In the first line of the first panel of the first strip in Daniel Clowes’s graphic novel Wilson, the eponymous character, looking directly at the reader, claims, “I love people!” The statement is both ironic and strangely true. Our hero Wilson loves the idea of loving people, and goes about his daily business (walking his dog, drinking coffee, mailing boxes of shit to his former in-laws) in a way that maximizes human contact. With no real family of his own, Wilson reaches out to every person he passes by, addressing them as “brother” or “sister” in an embracing, Emersonian spirit. The problem is that, as much as he loves the idea of loving humanity, Wilson pretty much hates every person he meets. Here’s the opening episode—
Wilson comprises about 70 one-page episodes, each with six or seven panels, each essentially self-contained yet part of a loose plot. The episode above is indicative of the structure of each chapter: a build-up, a monologue, often delivered to disinterested stranger, and then an anti-punchline in which Wilson reveals the ironic cognitive dissonance at the core of his being.
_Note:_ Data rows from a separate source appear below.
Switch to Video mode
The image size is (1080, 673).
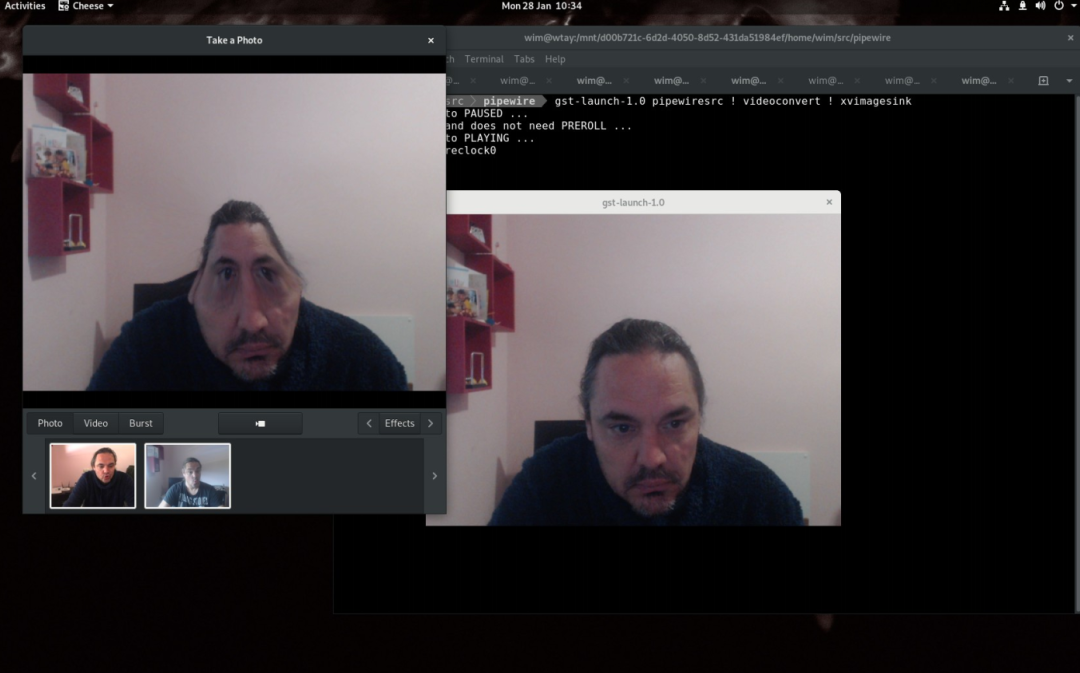point(96,423)
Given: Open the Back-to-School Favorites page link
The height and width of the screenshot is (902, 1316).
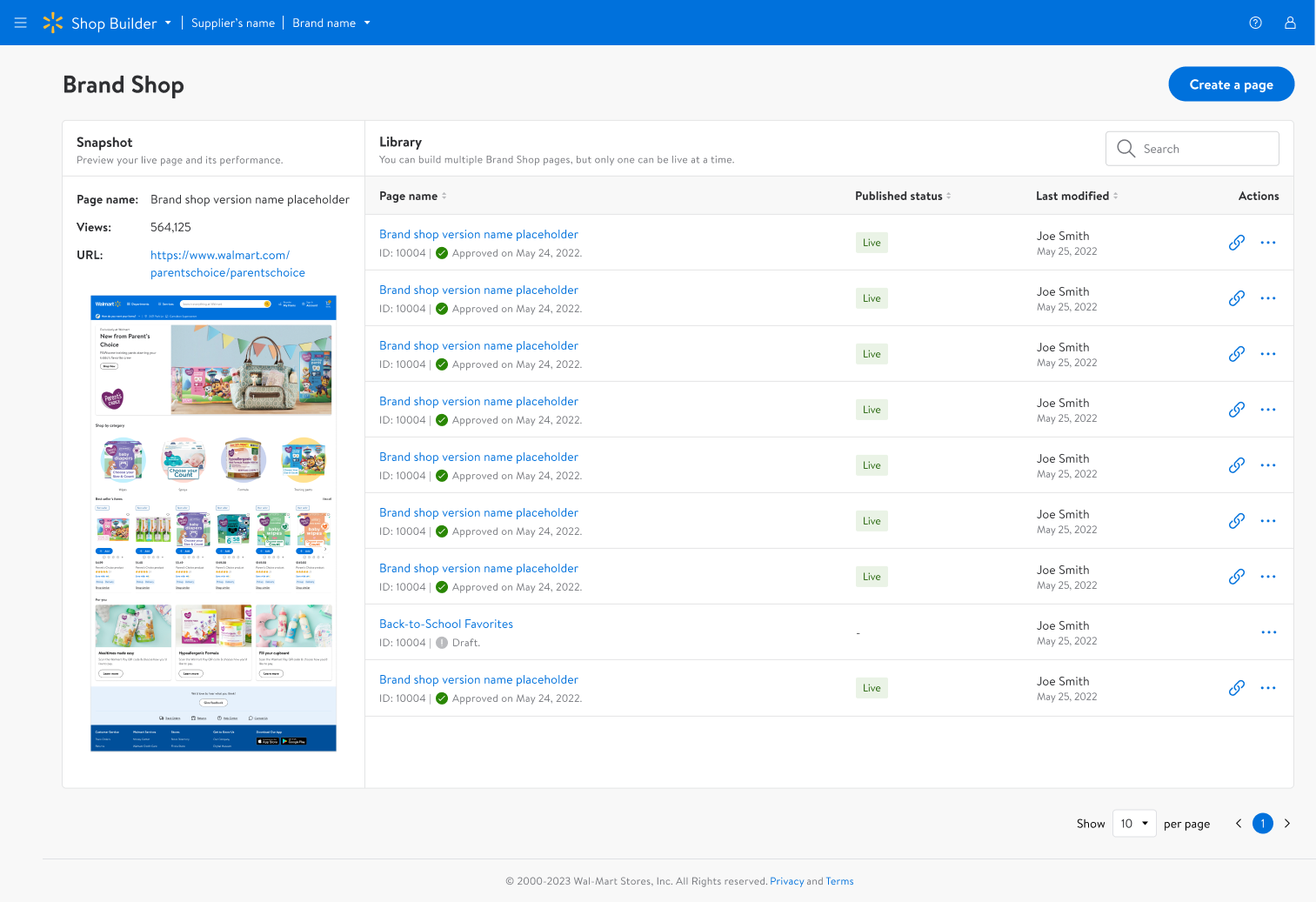Looking at the screenshot, I should pos(445,624).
The effect can be hard to process, and Clowes’s acerbic humor is clearly not for everyone. Although Clowes uses a traditional Sunday comic page structure, his technique is unsettling: the humor is drawn not so much from the deflationary punchlines that end each chapter, but the overall disconnect between perception, desire, and reality that those punchlines reveal.
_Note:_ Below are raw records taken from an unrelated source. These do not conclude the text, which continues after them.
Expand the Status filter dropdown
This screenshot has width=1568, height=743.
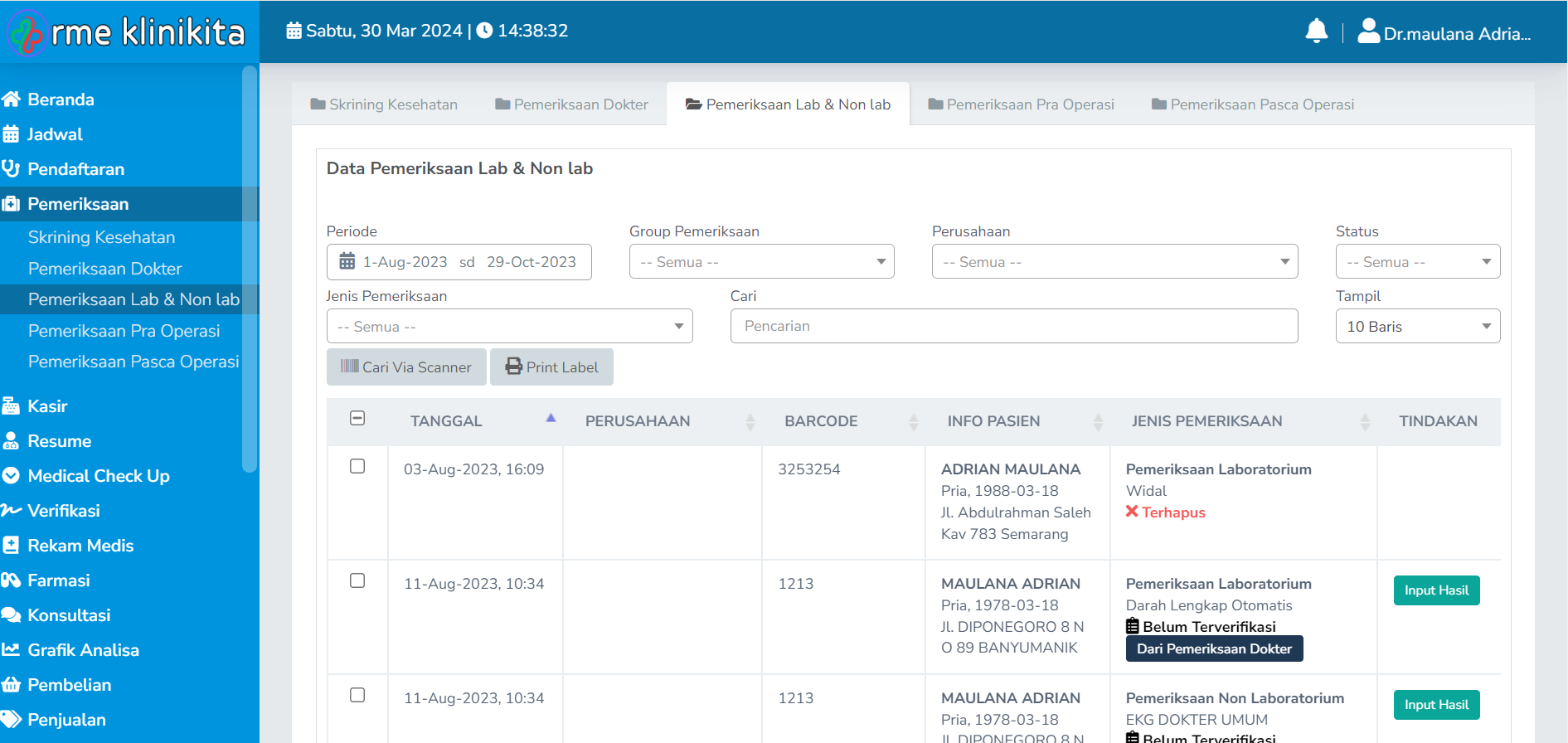(x=1417, y=262)
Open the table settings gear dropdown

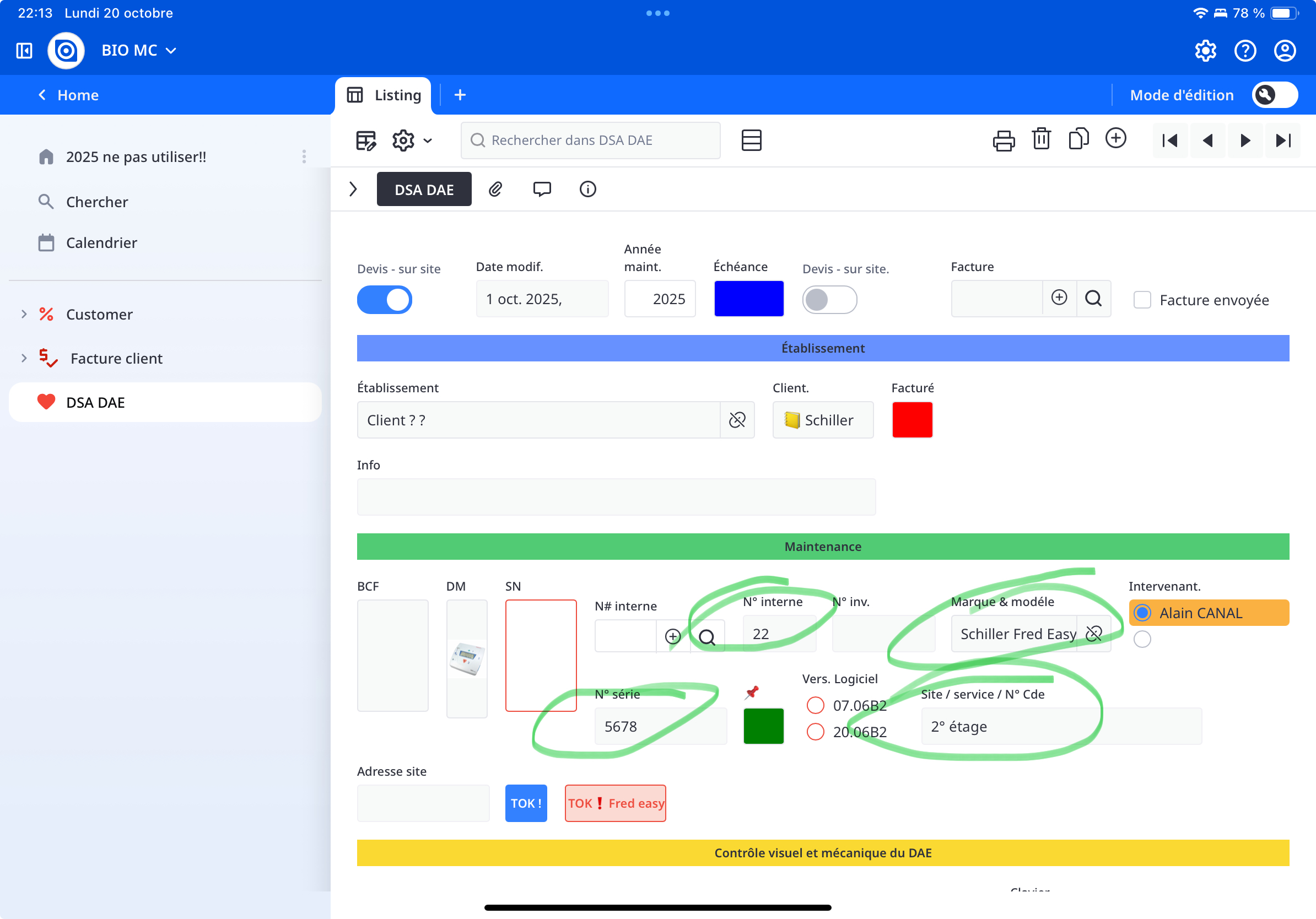[412, 140]
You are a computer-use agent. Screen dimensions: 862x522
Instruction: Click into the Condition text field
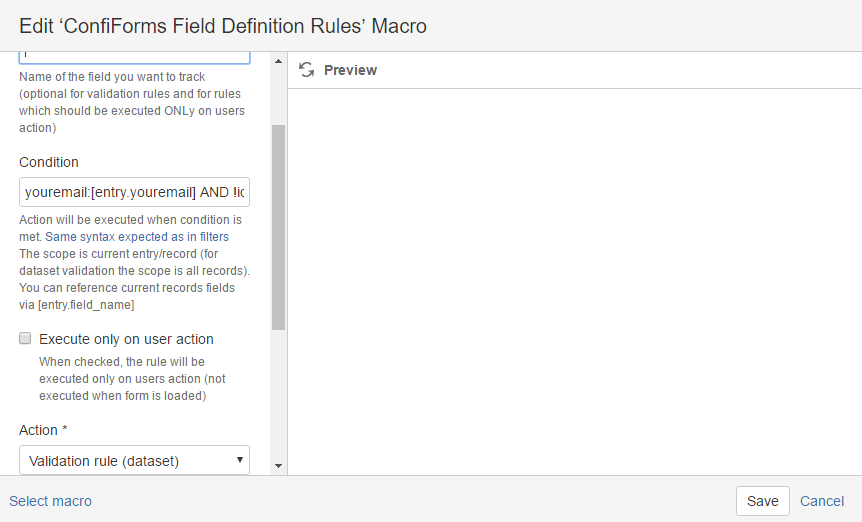[134, 192]
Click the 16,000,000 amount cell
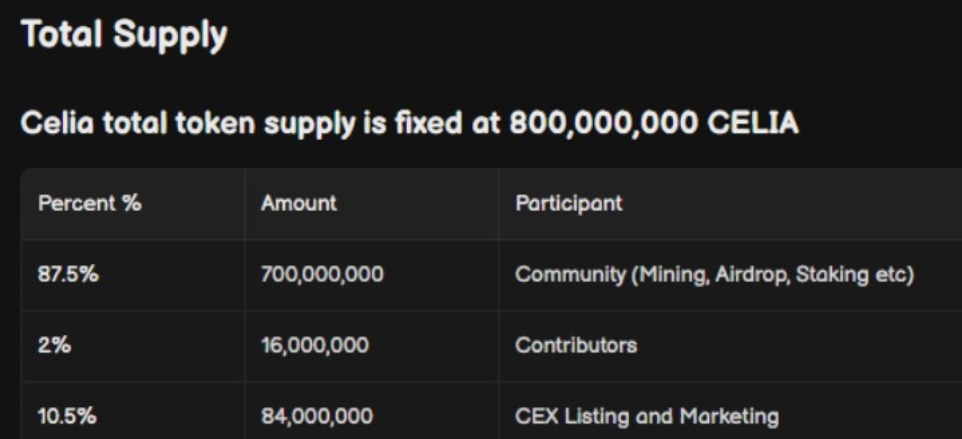The image size is (962, 439). [x=315, y=345]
Clowes uses this method consistently throughout Wilson, but alternates styles and color palettes, moving from a classic-Clowes style familiar to anyone who’s read Eightball or Ghost World, to a bouncy, cartoony style (see: “Marriage”). The choice to change up the styles calls back, again, to the Sunday comic pages of yore; it also underscores Wilson’s unstable identity, as the narrative slips through gradations of more realistic to more cartoony representations. It is a consistent inconsistency.
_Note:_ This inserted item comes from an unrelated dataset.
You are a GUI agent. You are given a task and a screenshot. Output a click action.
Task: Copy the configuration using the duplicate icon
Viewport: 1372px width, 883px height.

Surprisingly, Wilson has a cohesive plot. After the death of his father, Wilson seeks to reunite with his ex-wife, whom he believes to be a drug-addicted hooker. He also hopes to meet the child she was pregnant with when she left him—
Wilson does find his wife. And then he finds his teenage daughter. And then he kinda sorta kidnaps her, or at least doesn’t bother to return her to her adoptive parents. And then he goes to prison. But maybe I’m spoiling the plot now. In any case, Wilson’s adventures are hardly zany. They are poignant and sad and pathetic and cringe-worthy. Clowes is willing to punish his already-tortured protagonist, and yet there’s a payoff for pour Wilson. Throughout the graphic novel, Wilson yearns for human connection, yet is always disappointed by the humans around him who can never measure up to his ideals. Like any sociopath, Wilson lacks a meaningful emotional core; throughout the narrative he longs to experience an epiphany, staring at the ocean, for example, in the hopes illumination. He finally earns this epiphany near the close of his life. The moment is unexpectedly touching, and provides the kind of balance that proves Wilson a work of art and not merely a collection of funny strips. Recommended.
Wilson is available now from Drawn & Quarterly.